> _Page excerpt_:
ElasticSearchSink - retrying doesn't work in ActionRequestFailureHandler

classic Classic list List threaded Threaded
10 messages Options
Reply | Threaded
Open this post in threaded view
|

ElasticSearchSink - retrying doesn't work in ActionRequestFailureHandler

Averell
Hello,

I am trying to follow this Flink guide [1] to handle errors in
ElasticSearchSink by re-adding the failed messages to the queue.
The error scenarios that I got and going to retry are: (i) conflict in
UpdateRequest document version and (ii) lost connection to ElasticSearch.
These errors are expected to be non-persistent, would be solved by (i)
changing the version / (ii) gone after some seconds
What I expect is message got retried successfully.
What I actually got was: Flink seemed to get stuck on that (first) retry, my
flow queued up (backpressure is 1 everywhere), all processing hung.

Here is my error handling code:

<code>
        private object MyElasticSearchFailureHandler extends
ActionRequestFailureHandler {
                override def onFailure(actionRequest: ActionRequest, failure: Throwable,
restStatusCode: Int, indexer: RequestIndexer): Unit = {
                        if (ExceptionUtils.findThrowableWithMessage(failure,
"version_conflict_engine_exception") != Optional.empty()) {
                                actionRequest match {
                                        case s: UpdateRequest =>
                                                LOG.warn(s"Failed inserting record to ElasticSearch due to version
conflict (${s.version()}). Retrying")
                                                LOG.warn(actionRequest.toString)
                                                indexer.add(s.version(s.version() + 1))
                                        case _ =>
                                                LOG.error("Failed inserting record to ElasticSearch due to version
conflict. However, this is not an Update-Request. Don't know why.")
                                                LOG.error(actionRequest.toString)
                                                throw failure
                                }
                        } else if (restStatusCode == -1 &&
failure.getMessage.contains("Connection closed")) {
                                LOG.warn(s"Retrying record: ${actionRequest.toString}")
                                actionRequest match {
                                        case s: UpdateRequest => indexer.add(s)
                                        case s: IndexRequest => indexer.add(s)
                                }
                        } else {
                                LOG.error(s"ELASTICSEARCH FAILED:\n    statusCode $restStatusCode\n  
message: ${failure.getMessage}\n${failure.getStackTrace}")
                                LOG.error(s"    DATA:\n    ${actionRequest.toString}")

> _Entries shown_:
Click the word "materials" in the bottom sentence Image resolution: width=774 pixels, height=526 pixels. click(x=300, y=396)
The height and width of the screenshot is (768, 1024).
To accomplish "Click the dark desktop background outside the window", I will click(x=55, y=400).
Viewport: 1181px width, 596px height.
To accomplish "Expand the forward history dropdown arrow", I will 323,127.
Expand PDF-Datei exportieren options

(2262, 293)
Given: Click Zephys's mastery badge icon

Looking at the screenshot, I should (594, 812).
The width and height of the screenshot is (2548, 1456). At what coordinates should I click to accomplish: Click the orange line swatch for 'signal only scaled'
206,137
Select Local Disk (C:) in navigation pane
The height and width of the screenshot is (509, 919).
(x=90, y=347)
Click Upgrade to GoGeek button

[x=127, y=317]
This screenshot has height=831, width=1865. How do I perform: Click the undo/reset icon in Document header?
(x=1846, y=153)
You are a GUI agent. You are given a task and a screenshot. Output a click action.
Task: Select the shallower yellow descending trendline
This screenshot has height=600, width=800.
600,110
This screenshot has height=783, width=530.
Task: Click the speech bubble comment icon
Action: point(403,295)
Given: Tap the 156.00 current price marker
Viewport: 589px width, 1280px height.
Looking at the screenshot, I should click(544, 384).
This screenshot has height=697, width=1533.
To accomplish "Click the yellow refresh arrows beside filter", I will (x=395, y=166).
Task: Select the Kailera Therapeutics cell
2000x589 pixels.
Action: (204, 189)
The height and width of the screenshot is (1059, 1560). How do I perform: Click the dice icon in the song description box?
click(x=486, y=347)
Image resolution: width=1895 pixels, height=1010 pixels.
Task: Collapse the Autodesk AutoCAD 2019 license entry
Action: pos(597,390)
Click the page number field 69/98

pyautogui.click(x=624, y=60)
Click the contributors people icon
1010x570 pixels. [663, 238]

> _Challenge_:
Rewrite the forum post's passage from "I am trying" through "all processing hung.", changing every "non-persistent" to "transient".

> _Written solution_:
I am trying to follow this Flink guide [1] to handle errors in
ElasticSearchSink by re-adding the failed messages to the queue.
The error scenarios that I got and going to retry are: (i) conflict in
UpdateRequest document version and (ii) lost connection to ElasticSearch.
These errors are expected to be transient, would be solved by (i)
changing the version / (ii) gone after some seconds
What I expect is message got retried successfully.
What I actually got was: Flink seemed to get stuck on that (first) retry, my
flow queued up (backpressure is 1 everywhere), all processing hung.